If you had to pick a party that has a political anecdote for every injustice of the world—serious or not—which one would it be? If you had to pick a party that believes government offers the best way achieve a moral and fulfilling life, which one is it? Isn’t the case against Republicans that they don’t care about the suffering of the average American? That they’re a party without ideas? Pretty stark, all of it.

We Don’t Negotiate with Terrorists

All of this springs from the biggest myth of the day: The notion that one party is far more extreme than the other. Ambinder claims that GOP “extremism” attracts a larger share of voters than liberal “extremism” does. He writes that the “GOP has become more openly conservative (and therefore closer to the real views of their base voters) in the past 20 years.”

By offering that Republicans have become “more openly conservative” the insinuation is that they’ve been batsh**t crazy but are only now being honest about it. It’s been generally accepted by the media that the GOP has gone full Bircher while the Democrats are still a reasonable left-of-center entity. By believing their own press releases, Democrats saw no more need to debate.

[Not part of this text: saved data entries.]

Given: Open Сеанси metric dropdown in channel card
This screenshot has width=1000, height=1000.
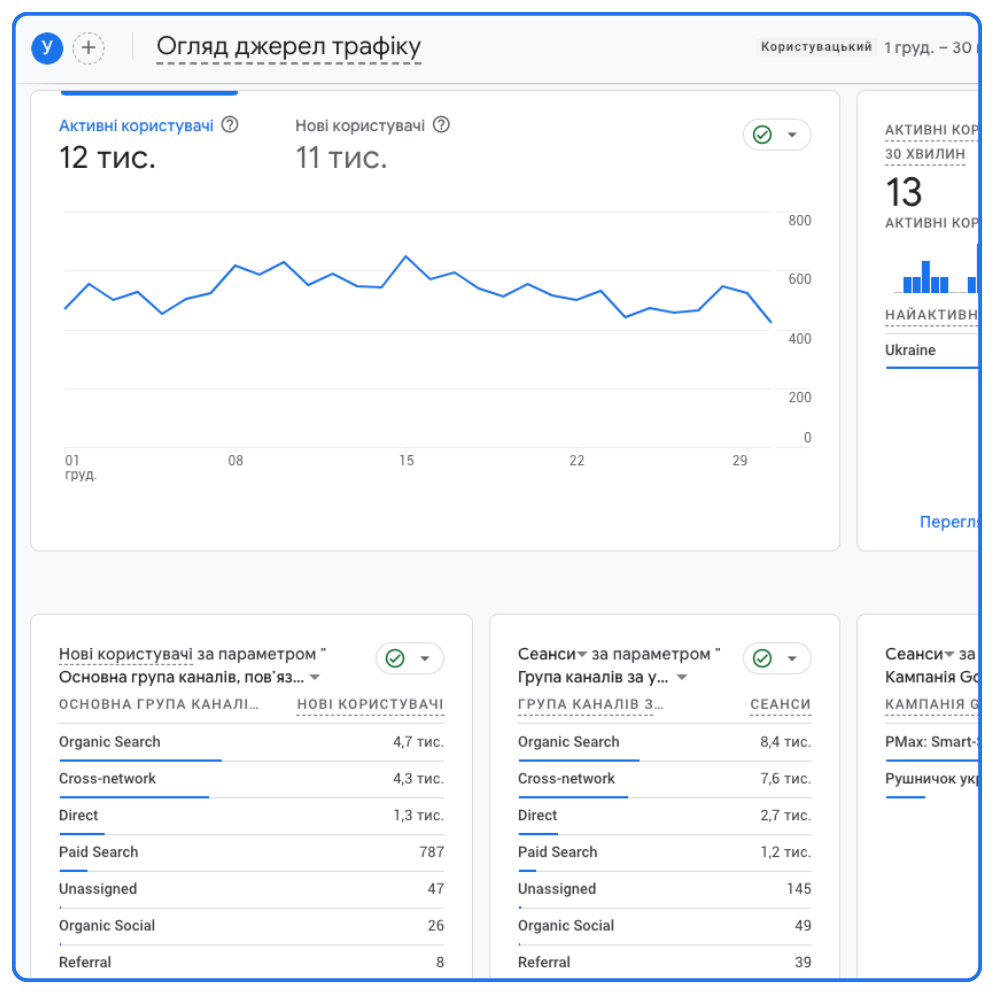Looking at the screenshot, I should [x=582, y=655].
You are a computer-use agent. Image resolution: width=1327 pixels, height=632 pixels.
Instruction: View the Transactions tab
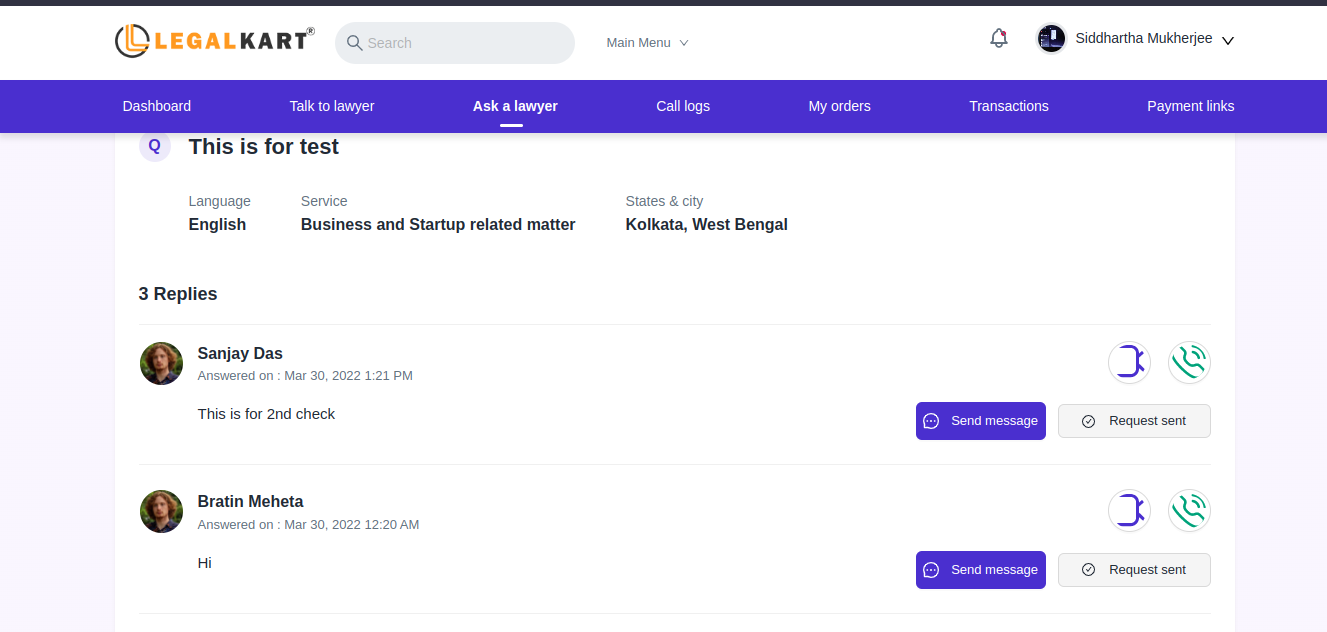click(x=1008, y=106)
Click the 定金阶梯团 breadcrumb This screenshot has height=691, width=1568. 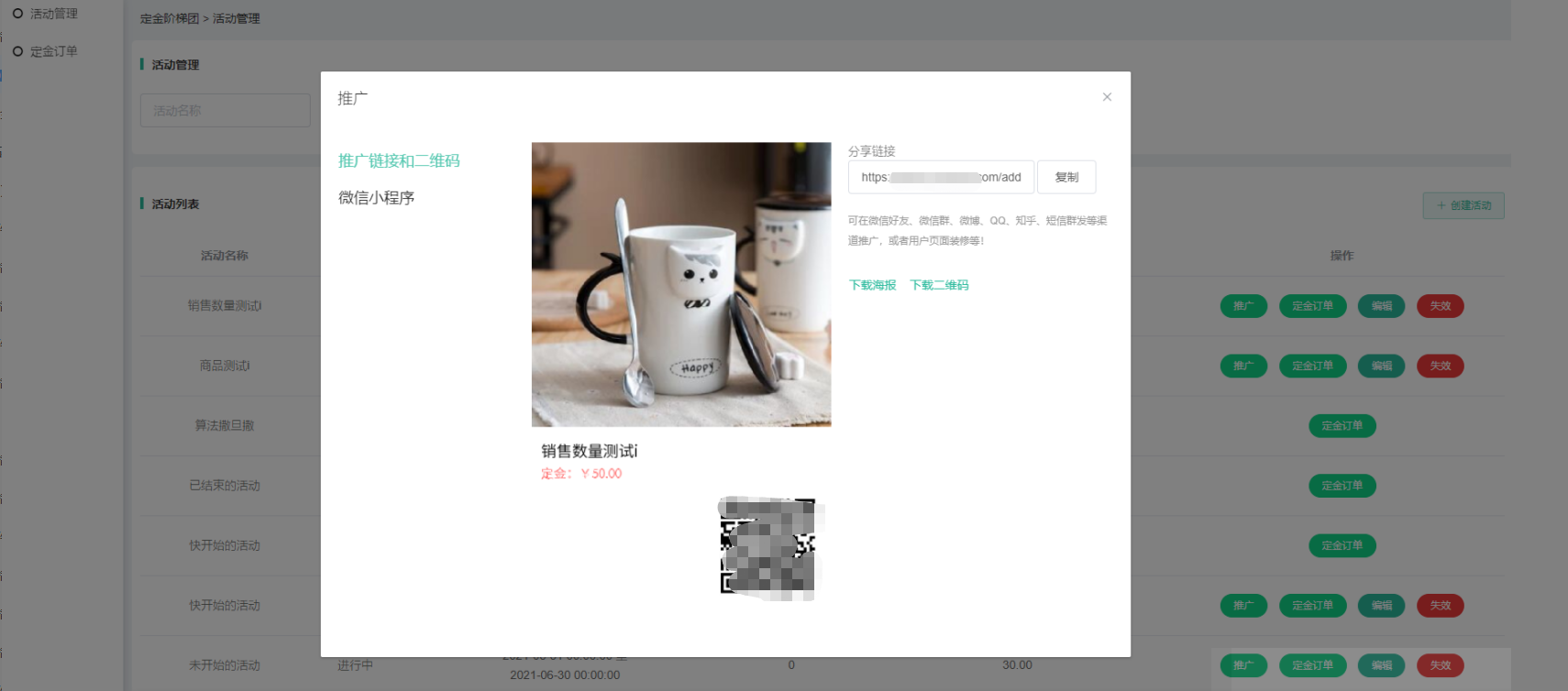(170, 18)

Never mind that the liberal consensus on social and economic policy is far to the left of where it was a decade ago. Never mind that only one of these parties unilaterally instituted reforms that sit outside the tradition of American governance. To a liberal pundit, a voter who favors low taxes or a balanced budget or traditional marriage is a fanatic. Is “I don’t like Obamacare” really a radical idea? That seemed to the leading get-out-vote issue.

Why Aren’t Americans Consumed by Liberal Political Concerns All the Time About Everything Always?

Tomasky says that the way to fix the Democrats’ problems is a “massive and very well-funded public education campaign” that implores voters to take into account the idea that every election is vital. Because we don’t have enough political education available to us today, apparently. Because there aren’t a bunch of 24/7 cable outlets and endless websites already ignored by most Americans. Because political parties don’t spend enough money. Because celebrities aren’t pestering us to head to the polls every two years.

Before commencement of national reeducation, I have a few alternative theories to throw in:

If a person stays home on Election Day it can mean one of two things: either they don’t care enough to vote or they’re actively avoiding the vote.

Maybe liberal alarmism isn’t really all that believable all the time. Has increasing over-the-top rhetoric made any of it more believable? Probably not. Perhaps liberal policies aren’t as profoundly beneficial to the young, poor, and minorities as partisans imagine. And Maybe some young voters realize that the GOP isn’t really going to push their grandmother over a cliff or steal their condoms.

No doubt, younger voters are attracted to many liberal notions in general. The idealism of big election with a charismatic leader who gets lots of attention and makes lots of vague optimistic promises is always going to be more appealing to large groups of people who don’t know anything about policy. But maybe they also want results.

There is probably an a more important reason.

Ambinder writes:

It is not a new strategy for the GOP, or for conservatives. But it works better when the party, as it has done during the past several years, actively synchronizes its actions with its words — when the party that says that government is bad actively acts like government is bad.

That’s probably giving Republicans too much credit. More likely, it’s because words and reality aren’t synchronizing that so many people don’t care to vote. Maybe when a party tells us that government is always good but actively proves the opposite through its legislation and action people take notice.